● Study text:
The Parsippany-Troy Hills-based company will receive $270 million in upfront consideration and guaranteed payments, tiered royalty payments of 5 percent to 25 percent on worldwide net sales of Vabomere, Orbactiv and Minocin IV, and the assumption by Melinta of all royalty, milestone and other payment obligations relating to those products.
“Today marks a significant milestone for the company, as we take another step along the strategic pathway we outlined in late 2015,” said Fredric N. Eshelman, executive chairman of The Medicines Co. “Together, the company’s board and management team will work to drive inclisiran forward, while supporting Melinta in maximizing the value of our antibiotic portfolio and creating significant additional value and liquidity for our shareholders through a robust royalty structure on future sales of that portfolio and our ownership of Melinta common stock.”
The transaction is expected to close in the first quarter of next year.

● Work instruction 1:
According to the article on the Melinta transaction, when is the deal expected to close?
● Work instruction 2:
Please resume the article on the Melinta transaction, picking up right after its final sentence.

● Information provided:

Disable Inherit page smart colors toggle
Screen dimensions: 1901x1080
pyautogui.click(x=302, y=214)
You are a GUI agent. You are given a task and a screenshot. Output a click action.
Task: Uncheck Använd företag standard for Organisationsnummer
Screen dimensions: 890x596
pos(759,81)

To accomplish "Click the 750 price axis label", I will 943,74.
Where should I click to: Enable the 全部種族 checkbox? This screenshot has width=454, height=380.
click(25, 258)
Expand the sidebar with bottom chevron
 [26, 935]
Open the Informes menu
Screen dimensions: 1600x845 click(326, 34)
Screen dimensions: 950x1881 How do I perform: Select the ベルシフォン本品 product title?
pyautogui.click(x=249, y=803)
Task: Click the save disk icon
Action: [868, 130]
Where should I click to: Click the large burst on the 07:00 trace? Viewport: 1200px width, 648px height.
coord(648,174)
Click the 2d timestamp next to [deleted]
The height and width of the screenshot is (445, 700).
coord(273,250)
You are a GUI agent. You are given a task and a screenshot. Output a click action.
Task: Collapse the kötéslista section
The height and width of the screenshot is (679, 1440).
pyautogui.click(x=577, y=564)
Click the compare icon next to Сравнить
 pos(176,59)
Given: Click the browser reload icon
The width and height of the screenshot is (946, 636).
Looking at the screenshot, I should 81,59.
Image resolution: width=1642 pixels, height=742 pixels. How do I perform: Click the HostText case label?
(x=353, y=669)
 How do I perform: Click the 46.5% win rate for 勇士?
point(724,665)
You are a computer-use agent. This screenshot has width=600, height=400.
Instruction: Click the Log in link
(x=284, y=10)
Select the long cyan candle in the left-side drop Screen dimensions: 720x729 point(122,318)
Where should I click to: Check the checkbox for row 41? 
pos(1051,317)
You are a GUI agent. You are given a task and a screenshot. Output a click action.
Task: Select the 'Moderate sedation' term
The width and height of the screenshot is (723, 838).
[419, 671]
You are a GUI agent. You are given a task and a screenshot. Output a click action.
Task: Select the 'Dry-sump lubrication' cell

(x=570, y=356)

● Task response 1:
In the first quarter of next year.

● Task response 2:
“We believe the transaction announced today will enable us to achieve three critical goals for the company and our shareholders,” said Medicines Co. CEO Clive Meanwell. “First, we expect the transaction, when combined with our previously announced restructuring, to provide sufficient cash and liquidity to advance inclisiran through the anticipated completion of the ongoing Phase III development program and final data readout in the second half of 2019, associated manufacturing development and recruitment with initial follow-up in our cardiovascular outcomes trial — alleviating the need to sell equity in the company.
“Second, the transaction will allow us to optimize and focus our efforts and resources on inclisiran, which we believe has the potential to be a competitively-dominant, blockbuster product for the millions of at-risk, often nonadherent, patients worldwide who continue to struggle with high cholesterol, given the limitations of available therapies,” he continuied. “Third, the transaction recognizes the value of our novel antibiotic products, Vabomere, Orbactiv and Minocin IV, places many of our outstanding employees into Melinta, a highly-capable, pure-play, emerging leader in the antibiotics space, and allows The Medicines Co. and our shareholders to participate in the upside potential of the commercialization of these products.”
Pursuant to the terms of the purchase and sale agreement, Melinta will pay transaction consideration as follows:
- $165 million in cash, paid at the closing.
- Shares of Melinta common stock, with a market value equal to $55 million, issued at closing (one-half of which will be subject to a 180-day lockup).
- $25 million in cash, paid on the 12-month anniversary of the closing.
- $25 million in cash, paid on the 18-month anniversary of the closing.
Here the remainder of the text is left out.